Spotlight on Ryan Reynolds

The actor known for being ''Van Wilder'' talks about growing up and his new film ''Definitely, Maybe''

They say there are no second acts in American lives. But Canada must have worked out a different deal, because 31-year-old Vancouver native Ryan Reynolds is at least on Act 4. He’s been a teen actor (”softly weeping with ex-soap stars” in TV movies) and a sitcom star (Two Guys, a Girl and a Pizza Place). He’s led the frat-dude revolution (Van Wilder, Waiting…) and bathed his abs in blood as an action-schlock hero (The Amityville Horror, Smokin’ Aces). It’s a list of credits that lacks an obvious through-line, unless you count the fact that everyone agrees Reynolds is genuinely charismatic in most things — and most things haven’t been all that good.

But in the past year, a new chapter of Reynolds’ career has begun, one in which he plays the simplest of parts: a grown-up. For last fall’s The Nines — a mesmerizing Sundance indie now on DVD — Reynolds tackled three complex characters, thus planting the seed that, hey, Van Wilder can act. And on Valentine’s Day, he’ll fertilize that notion with Definitely, Maybe, a romantic comedy in which he stars as a New York City divorcé explaining to his daughter (Abigail Breslin) how he met her mother. The story features Rachel Weisz, Isla Fisher, and Elizabeth Banks as the possible candidates; Reynolds’ repartee with each woman could charm the pants off an Eskimo in winter. Suddenly, he’s poised for the wide commercial and critical breakout everyone assumed he’d have ages ago. ”I think Ryan took advantage of these last two years to find some roles that demonstrate he’s quite a good actor,” says Nines writer-director John August. Now, he says, ”it’s the question of ‘Oh, which will finally be the movie that makes a gazillion dollars?”’

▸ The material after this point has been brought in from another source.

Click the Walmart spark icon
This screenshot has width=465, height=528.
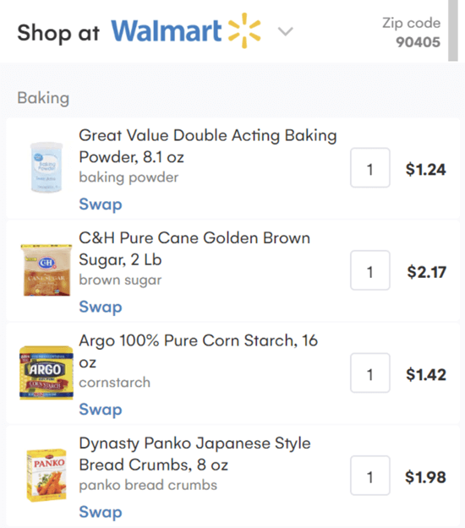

To pinpoint where Reynolds found his focus, flag his 30th birthday. ”My entire world turned upside down,” he says. ”It was like I lit a match to my life and walked away.” From a personal perspective, that meant ending his two-and-a-half-year engagement to Alanis Morissette — but it also provoked a sea change in his career choices. ”I don’t regret anything that I’ve done, but I feel like I have a responsibility to myself now that I didn’t before,” Reynolds says. ”I don’t feel like I have get-out-of-jail-free cards.” An indicator of what’s to come? After circling the Justice League franchise, Reynolds now says he won’t be involved. (”It wasn’t for me.”) Instead, his upcoming movies include Adventureland, from Superbad director Greg Mottola, and Fireflies in the Garden, which Reynolds describes as ”a sweet, small movie that happens to have international superstar Julia Roberts in it.” And this spring, he’ll shoot The Proposal, alongside good friend Sandra Bullock. ”He’s an incredibly smart guy, and it was hard for me to reconcile that with some things he’s been in,” confesses Definitely writer-director Adam Brooks, who now makes Tom Hanks comparisons when talking about his star. ”This is the new thing for him: being funny…in a real way.”

Turns out letting some vulnerability seep in was just what Reynolds needed. ”It’s easy to go for a big joke, but sometimes it’s at the cost of your character. I’m learning to not do that.” He didn’t have to go far for the sensitive stuff: ”He has this huge heart,” reports Definitely costar Banks. ”If you’d dated him in high school, he would have gotten you that necklace that said ‘LOVE’ that split in half where he took the ‘LO’ and you took the ‘VE.’ That’s Ryan Reynolds in a nutshell.” Lest you think the dude is home playing with My Little Ponies, bear in mind Reynolds is also a die-hard Philip Roth fan with a talent for conversational profanity who’s ridden his motorcycle across two continents. So, renaissance man, what’s been the best chapter of your life? ”I would be so sad if my answer was anything but the now…. With each movement forward, I’m not losing something from the past, I’m just gaining something else.”

Act 5 starts now.


REYNOLDS’ RULES
The opinionated actor shares the commandments by which he lives

1. Keep it in the booth
Reynolds is in the process of becoming a U.S. citizen, mostly so he can vote. Still, the Obama supporter believes, ”When it comes to politics, I think the best medicine is for most celebrities to have a steaming-hot bowl of shut the f— up.”

2. Do a little good
Last summer, he and John August repaired an orphanage in Malawi, a trip that had a profound effect on his snark levels. ”Celebrities going off to the Third World with a photo crew following them around? Great. I don’t care what their motives are. Make people aware of it. Just go.”

3. Always tape up
An avid runner, Reynolds loves watching marathoners compete — except for one thing. ”There really is nothing worse than the men that don’t tape their nipples. I’d rather see a severed torso than see a guy with two circles of blood dripping down his shirt.”